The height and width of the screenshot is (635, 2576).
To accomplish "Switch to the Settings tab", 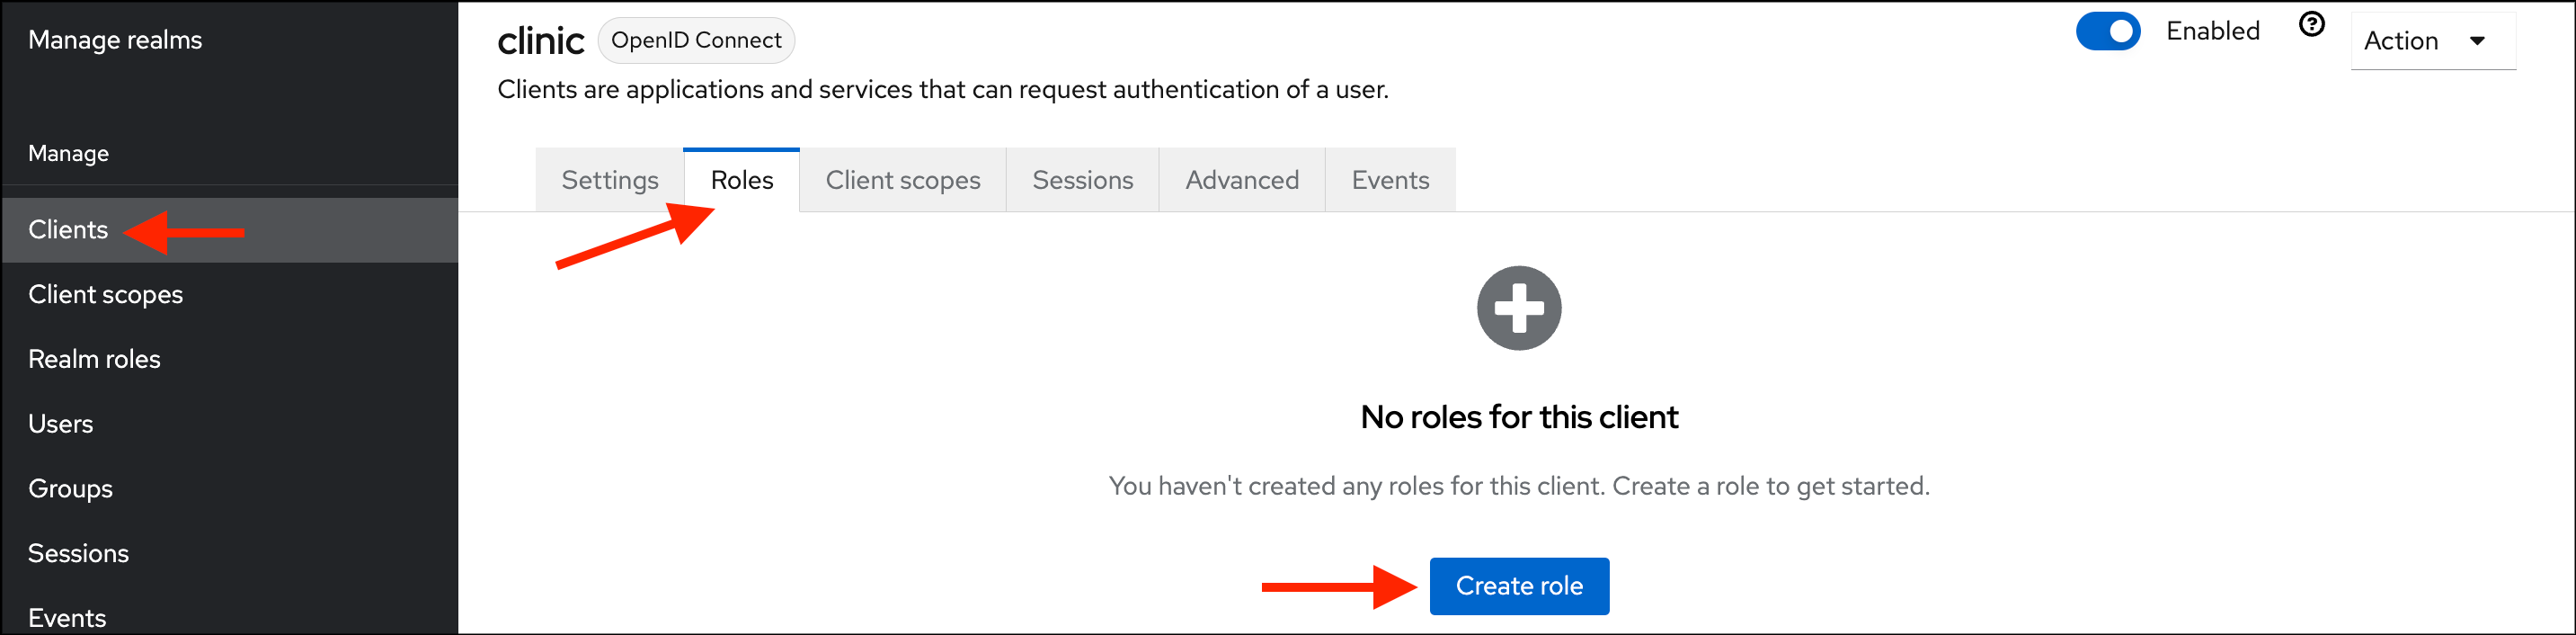I will point(610,180).
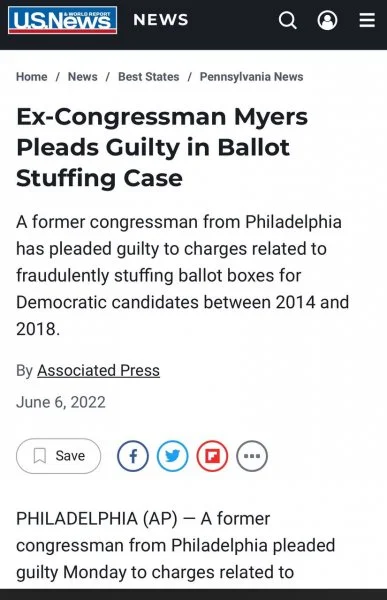Open Best States breadcrumb link
The image size is (387, 600).
pos(149,77)
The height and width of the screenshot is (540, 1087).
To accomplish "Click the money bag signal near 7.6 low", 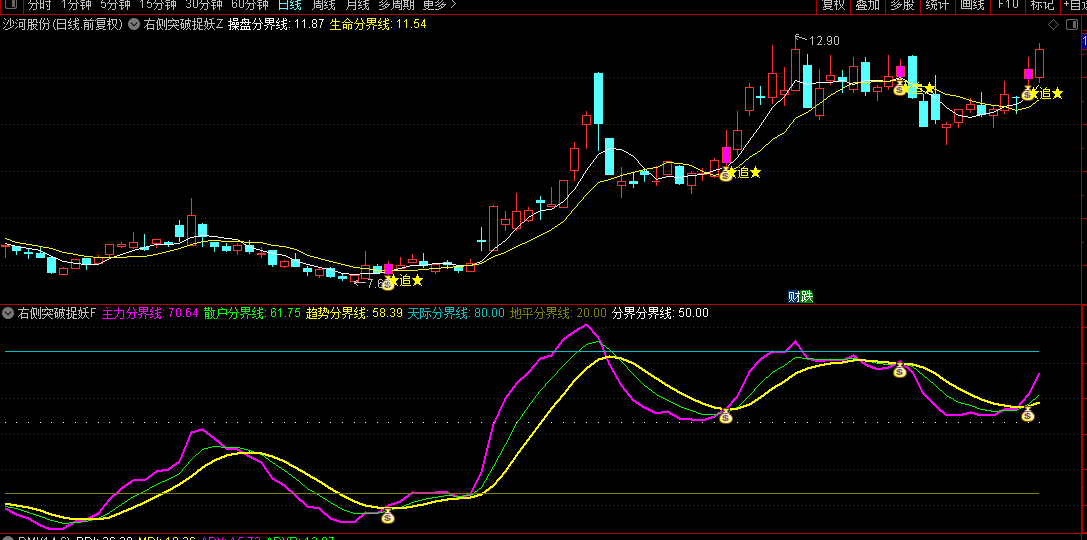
____
▸ WORK ORDER
Among the lines of the data, find every one that holds "height" and copy it.

▸ RESULT FOR THIS EXERCISE
The height and width of the screenshot is (635, 2576).
The height and width of the screenshot is (540, 1087).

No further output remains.